[poppler] poppler/JBIG2Stream.cc poppler/JBIG2Stream.h poppler/Stream.cc poppler/Stream.h

GitLab Mirror gitlab-mirror at kemper.freedesktop.org
Fri Jan 1 16:57:15 UTC 2021


 poppler/JBIG2Stream.cc |   83 +++++++++++++++++++++++++------------------------
 poppler/JBIG2Stream.h  |    1 
 poppler/Stream.cc      |   19 +++++++++++
 poppler/Stream.h       |    5 ++
 4 files changed, 68 insertions(+), 40 deletions(-)

New commits:
commit b8de1a1914e76642cafbbfa436f31be22e53e54f
Author: Oliver Sander <oliver.sander at tu-dresden.de>
Date:   Fri Jan 1 16:57:13 2021 +0000

    JBIG2Stream: Fix byte counting
    
    The JBIG2Stream::readSegments method contains a check for whether
    the number of bytes read actually matches the official size
    of the segment.  This check would fail occasionally, because
    apparently the bytes read were (sometimes) counted wrongly.
    
    Fix this by importing the corresponding explicit byte counting
    code from xpdf-4.02.
    
    BUGS: https://gitlab.freedesktop.org/poppler/poppler/-/issues/1005

diff --git a/poppler/JBIG2Stream.cc b/poppler/JBIG2Stream.cc
index 224c1a2f..d8c493c4 100644
--- a/poppler/JBIG2Stream.cc
+++ b/poppler/JBIG2Stream.cc
@@ -198,15 +198,20 @@ public:
     // Sort the table by prefix length and assign prefix values.
     static bool buildTable(JBIG2HuffmanTable *table, unsigned int len);
 
+    void resetByteCounter() { byteCounter = 0; }
+    unsigned int getByteCounter() const { return byteCounter; }
+
 private:
     Stream *str;
     unsigned int buf;
     unsigned int bufLen;
+    unsigned int byteCounter;
 };
 
 JBIG2HuffmanDecoder::JBIG2HuffmanDecoder()
 {
     str = nullptr;
+    byteCounter = 0;
     reset();
 }
 
@@ -263,10 +268,12 @@ unsigned int JBIG2HuffmanDecoder::readBits(unsigned int n)
         bufLen = 0;
         while (nLeft >= 8) {
             x = (x << 8) | (str->getChar() & 0xff);
+            ++byteCounter;
             nLeft -= 8;
         }
         if (nLeft > 0) {
             buf = str->getChar();
+            ++byteCounter;
             bufLen = 8 - nLeft;
             x = (x << nLeft) | ((buf >> bufLen) & ((1 << nLeft) - 1));
         }
@@ -278,6 +285,7 @@ unsigned int JBIG2HuffmanDecoder::readBit()

__Raw data__
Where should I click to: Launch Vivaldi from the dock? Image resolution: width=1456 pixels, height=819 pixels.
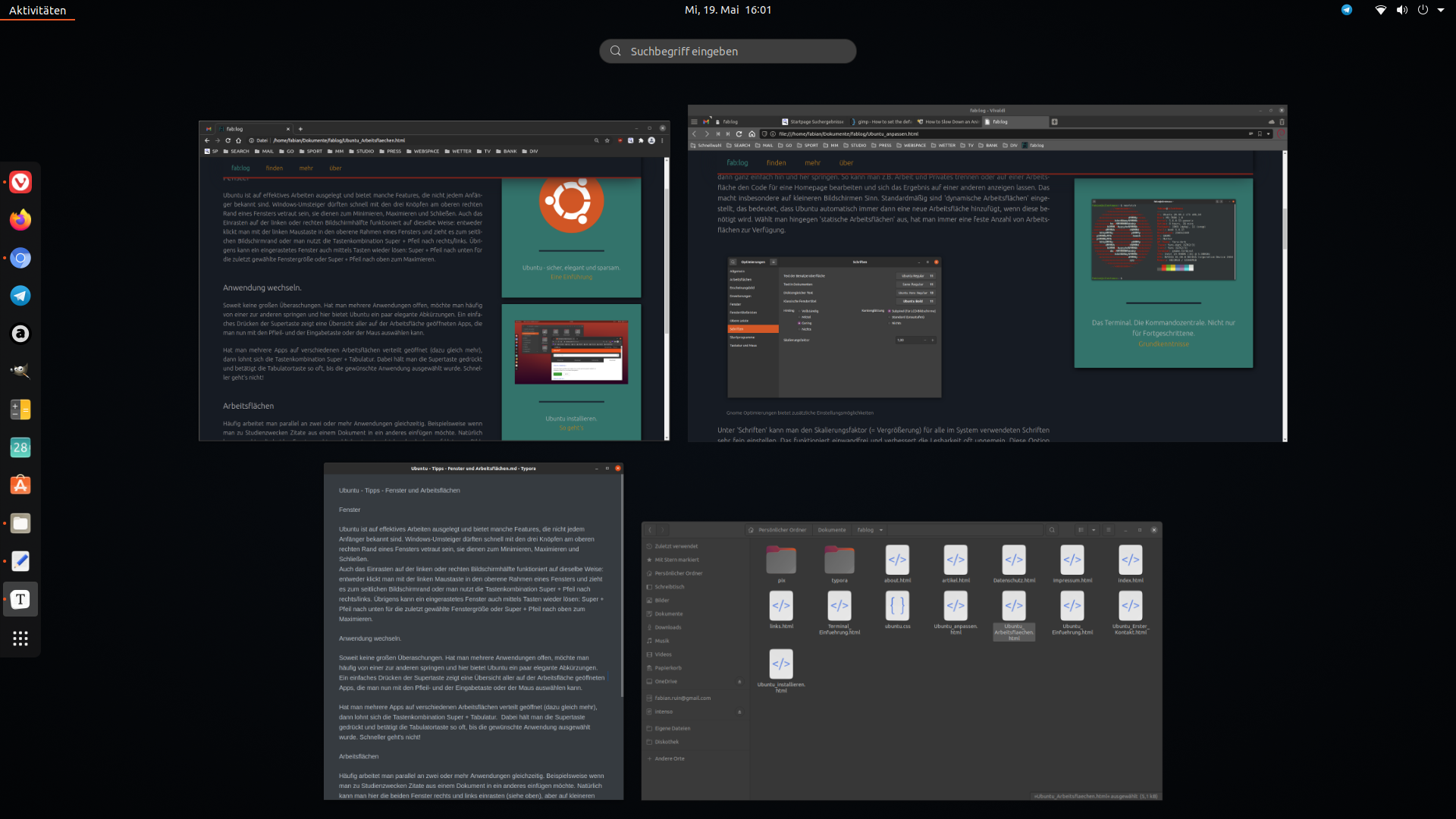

__Exercises__
• 1. How would this sentence from the poppler commit read in Spanish: "Fix this by importing the corresponding explicit byte counting code from xpdf-4.02."
• 2. Can you reproduce the poppler commit, beginning at the words "JBIG2HuffmanDecoder::JBIG2HuffmanDecoder()" and stopping after "JBIG2HuffmanDecoder::readBits(unsigned int n)"?

__Set of answers__
• 1. Se corrige esto importando el código correspondiente de conteo explícito de bytes desde xpdf-4.02.

• 2.
JBIG2HuffmanDecoder::JBIG2HuffmanDecoder()
 {
     str = nullptr;
+    byteCounter = 0;
     reset();
 }
 
@@ -263,10 +268,12 @@ unsigned int JBIG2HuffmanDecoder::readBits(unsigned int n)